* DIRECTIONS FOR THIS TASK *
Reproduce word for word the lines between those holding "[Previous slide] (28, 474)" and "Thikri Glass Inlay (862, 2169)", inclusive, and nothing else from the data below.

* DATA FOR THIS EXERCISE *
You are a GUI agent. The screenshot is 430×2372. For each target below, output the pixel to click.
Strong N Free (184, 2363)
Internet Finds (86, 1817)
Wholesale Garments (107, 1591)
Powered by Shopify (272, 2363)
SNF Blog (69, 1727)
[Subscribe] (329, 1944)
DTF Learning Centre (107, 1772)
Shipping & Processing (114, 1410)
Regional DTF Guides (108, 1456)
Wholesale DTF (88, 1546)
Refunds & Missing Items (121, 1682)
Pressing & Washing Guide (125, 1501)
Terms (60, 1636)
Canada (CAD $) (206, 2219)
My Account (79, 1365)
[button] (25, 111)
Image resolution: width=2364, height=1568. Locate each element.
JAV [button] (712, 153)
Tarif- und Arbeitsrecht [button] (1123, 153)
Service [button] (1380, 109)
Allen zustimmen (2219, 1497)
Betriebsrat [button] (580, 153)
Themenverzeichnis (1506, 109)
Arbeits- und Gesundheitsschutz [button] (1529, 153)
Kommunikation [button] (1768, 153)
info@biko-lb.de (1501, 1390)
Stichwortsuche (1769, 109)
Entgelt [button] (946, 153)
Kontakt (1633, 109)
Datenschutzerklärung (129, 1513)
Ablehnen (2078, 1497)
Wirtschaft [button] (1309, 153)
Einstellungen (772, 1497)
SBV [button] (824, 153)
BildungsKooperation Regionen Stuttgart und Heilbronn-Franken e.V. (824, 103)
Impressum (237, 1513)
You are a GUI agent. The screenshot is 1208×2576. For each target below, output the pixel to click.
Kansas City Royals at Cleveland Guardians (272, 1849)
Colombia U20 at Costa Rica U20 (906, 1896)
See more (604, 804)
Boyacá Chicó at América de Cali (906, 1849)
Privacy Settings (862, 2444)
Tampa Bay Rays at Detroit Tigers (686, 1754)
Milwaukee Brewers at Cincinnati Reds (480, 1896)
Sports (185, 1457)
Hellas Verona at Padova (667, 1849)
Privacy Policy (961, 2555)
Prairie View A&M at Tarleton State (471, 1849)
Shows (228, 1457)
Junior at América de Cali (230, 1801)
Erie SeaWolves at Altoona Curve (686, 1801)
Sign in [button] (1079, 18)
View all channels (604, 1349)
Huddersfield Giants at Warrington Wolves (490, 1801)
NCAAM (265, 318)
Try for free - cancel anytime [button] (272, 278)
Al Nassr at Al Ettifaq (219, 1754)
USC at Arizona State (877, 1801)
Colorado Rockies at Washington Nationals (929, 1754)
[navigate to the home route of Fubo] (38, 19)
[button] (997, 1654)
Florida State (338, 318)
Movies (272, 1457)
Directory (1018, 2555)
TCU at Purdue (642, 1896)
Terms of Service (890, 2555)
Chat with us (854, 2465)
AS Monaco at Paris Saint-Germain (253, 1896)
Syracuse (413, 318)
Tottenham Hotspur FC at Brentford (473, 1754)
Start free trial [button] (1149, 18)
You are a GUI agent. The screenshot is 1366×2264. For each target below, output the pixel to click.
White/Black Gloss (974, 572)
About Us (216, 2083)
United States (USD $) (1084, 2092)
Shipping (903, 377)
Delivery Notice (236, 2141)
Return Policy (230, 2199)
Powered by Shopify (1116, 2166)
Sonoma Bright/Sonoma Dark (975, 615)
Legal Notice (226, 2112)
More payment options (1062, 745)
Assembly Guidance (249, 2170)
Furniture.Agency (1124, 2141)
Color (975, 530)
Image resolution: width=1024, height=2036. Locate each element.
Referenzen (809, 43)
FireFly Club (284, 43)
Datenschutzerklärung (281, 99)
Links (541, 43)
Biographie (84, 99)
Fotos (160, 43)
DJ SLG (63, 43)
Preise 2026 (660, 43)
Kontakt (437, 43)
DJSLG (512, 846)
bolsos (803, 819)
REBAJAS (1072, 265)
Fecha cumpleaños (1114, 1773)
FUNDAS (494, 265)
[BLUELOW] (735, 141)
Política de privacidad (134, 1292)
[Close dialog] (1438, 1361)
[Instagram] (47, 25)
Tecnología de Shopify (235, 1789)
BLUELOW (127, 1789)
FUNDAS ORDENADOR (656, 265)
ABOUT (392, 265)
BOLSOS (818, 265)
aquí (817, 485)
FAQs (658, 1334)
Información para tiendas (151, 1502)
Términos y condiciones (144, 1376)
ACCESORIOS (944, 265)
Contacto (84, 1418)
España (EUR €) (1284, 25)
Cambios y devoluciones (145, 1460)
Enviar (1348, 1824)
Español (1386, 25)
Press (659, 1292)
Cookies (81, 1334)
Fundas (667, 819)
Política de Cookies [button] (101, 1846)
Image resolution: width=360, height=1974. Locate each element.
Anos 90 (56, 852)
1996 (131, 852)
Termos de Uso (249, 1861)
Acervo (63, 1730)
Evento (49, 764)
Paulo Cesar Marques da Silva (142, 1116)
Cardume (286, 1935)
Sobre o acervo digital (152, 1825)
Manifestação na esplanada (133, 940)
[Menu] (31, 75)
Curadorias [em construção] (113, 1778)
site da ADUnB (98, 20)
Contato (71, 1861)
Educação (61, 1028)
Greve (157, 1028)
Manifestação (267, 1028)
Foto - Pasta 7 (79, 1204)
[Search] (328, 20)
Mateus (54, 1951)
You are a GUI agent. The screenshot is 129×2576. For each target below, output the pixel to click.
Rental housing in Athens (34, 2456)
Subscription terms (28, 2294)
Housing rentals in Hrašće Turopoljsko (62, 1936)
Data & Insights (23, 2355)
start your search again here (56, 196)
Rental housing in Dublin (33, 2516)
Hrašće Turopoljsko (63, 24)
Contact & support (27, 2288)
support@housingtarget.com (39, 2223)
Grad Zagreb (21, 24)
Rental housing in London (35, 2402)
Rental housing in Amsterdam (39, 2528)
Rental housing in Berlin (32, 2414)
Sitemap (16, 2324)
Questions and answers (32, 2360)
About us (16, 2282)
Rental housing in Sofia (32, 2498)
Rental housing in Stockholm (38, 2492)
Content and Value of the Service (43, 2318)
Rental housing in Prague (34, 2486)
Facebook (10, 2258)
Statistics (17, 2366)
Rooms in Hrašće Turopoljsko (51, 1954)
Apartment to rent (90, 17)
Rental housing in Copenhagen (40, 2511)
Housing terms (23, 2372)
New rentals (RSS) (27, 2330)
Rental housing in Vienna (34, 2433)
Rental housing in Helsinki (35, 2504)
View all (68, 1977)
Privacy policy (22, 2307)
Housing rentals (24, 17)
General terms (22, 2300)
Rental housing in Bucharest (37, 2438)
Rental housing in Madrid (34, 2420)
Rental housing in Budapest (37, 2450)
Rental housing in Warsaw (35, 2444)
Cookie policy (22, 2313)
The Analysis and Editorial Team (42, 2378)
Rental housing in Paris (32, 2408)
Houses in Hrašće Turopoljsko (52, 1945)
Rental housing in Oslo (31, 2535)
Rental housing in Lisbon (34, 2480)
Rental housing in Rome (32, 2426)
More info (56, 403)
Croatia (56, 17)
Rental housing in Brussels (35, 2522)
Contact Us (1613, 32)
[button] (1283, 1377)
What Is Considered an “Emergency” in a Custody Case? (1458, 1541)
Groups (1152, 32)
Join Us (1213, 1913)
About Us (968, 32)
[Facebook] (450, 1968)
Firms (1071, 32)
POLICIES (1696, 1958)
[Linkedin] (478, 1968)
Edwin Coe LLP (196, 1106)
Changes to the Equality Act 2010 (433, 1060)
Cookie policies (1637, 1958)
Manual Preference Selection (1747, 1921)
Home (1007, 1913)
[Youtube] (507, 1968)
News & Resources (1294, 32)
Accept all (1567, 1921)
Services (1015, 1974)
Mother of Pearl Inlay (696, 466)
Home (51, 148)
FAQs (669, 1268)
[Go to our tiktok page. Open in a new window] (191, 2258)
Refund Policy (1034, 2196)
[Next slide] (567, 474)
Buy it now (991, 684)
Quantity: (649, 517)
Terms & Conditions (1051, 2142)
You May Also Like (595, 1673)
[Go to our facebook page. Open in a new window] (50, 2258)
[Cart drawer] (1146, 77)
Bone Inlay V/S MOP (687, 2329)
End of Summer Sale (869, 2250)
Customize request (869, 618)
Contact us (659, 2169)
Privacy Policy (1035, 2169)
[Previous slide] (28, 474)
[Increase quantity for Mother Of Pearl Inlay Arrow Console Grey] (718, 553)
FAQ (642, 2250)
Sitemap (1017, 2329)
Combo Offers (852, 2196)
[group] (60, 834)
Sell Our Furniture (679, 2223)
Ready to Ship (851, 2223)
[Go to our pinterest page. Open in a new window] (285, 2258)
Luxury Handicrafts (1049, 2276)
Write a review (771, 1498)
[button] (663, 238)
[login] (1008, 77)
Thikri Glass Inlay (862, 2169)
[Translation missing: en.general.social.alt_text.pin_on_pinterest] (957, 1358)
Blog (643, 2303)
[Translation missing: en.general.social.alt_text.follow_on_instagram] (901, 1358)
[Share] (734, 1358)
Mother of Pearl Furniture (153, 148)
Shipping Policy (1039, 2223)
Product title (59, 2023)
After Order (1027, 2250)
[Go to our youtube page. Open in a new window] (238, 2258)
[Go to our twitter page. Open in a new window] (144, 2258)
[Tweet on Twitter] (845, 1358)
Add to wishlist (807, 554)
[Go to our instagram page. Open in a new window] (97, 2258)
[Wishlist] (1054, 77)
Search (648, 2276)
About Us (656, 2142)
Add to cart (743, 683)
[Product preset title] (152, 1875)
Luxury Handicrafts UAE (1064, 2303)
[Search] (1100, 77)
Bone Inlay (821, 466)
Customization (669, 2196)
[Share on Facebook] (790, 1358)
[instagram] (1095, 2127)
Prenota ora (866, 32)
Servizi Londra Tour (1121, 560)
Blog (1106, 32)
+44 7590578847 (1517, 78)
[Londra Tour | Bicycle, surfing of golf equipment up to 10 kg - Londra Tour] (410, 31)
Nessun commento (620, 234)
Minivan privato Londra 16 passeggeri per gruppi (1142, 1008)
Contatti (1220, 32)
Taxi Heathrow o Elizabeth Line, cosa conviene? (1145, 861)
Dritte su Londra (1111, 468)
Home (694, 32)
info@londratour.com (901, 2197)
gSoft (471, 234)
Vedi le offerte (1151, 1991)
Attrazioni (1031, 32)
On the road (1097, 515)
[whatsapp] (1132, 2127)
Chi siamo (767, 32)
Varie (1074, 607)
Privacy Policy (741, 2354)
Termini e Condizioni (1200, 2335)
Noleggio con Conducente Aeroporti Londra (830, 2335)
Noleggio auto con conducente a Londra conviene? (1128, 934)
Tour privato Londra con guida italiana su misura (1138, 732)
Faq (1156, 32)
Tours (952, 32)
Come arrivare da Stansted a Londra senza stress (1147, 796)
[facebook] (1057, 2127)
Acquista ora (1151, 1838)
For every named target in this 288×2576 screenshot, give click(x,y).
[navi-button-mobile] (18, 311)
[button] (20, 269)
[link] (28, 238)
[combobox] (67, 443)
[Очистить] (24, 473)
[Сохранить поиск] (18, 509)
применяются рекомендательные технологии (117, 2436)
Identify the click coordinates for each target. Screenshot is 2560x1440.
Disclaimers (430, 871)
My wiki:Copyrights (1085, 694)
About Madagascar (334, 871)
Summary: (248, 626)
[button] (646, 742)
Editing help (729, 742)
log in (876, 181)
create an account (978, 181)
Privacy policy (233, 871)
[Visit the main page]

* SOLUTION TO THIS PROBLEM *
[Previous slide] (28, 474)
[Increase quantity for Mother Of Pearl Inlay Arrow Console Grey] (718, 553)
FAQ (642, 2250)
Sitemap (1017, 2329)
Combo Offers (852, 2196)
[group] (60, 834)
Sell Our Furniture (679, 2223)
Ready to Ship (851, 2223)
[Go to our pinterest page. Open in a new window] (285, 2258)
Luxury Handicrafts (1049, 2276)
Write a review (771, 1498)
[button] (663, 238)
[login] (1008, 77)
Thikri Glass Inlay (862, 2169)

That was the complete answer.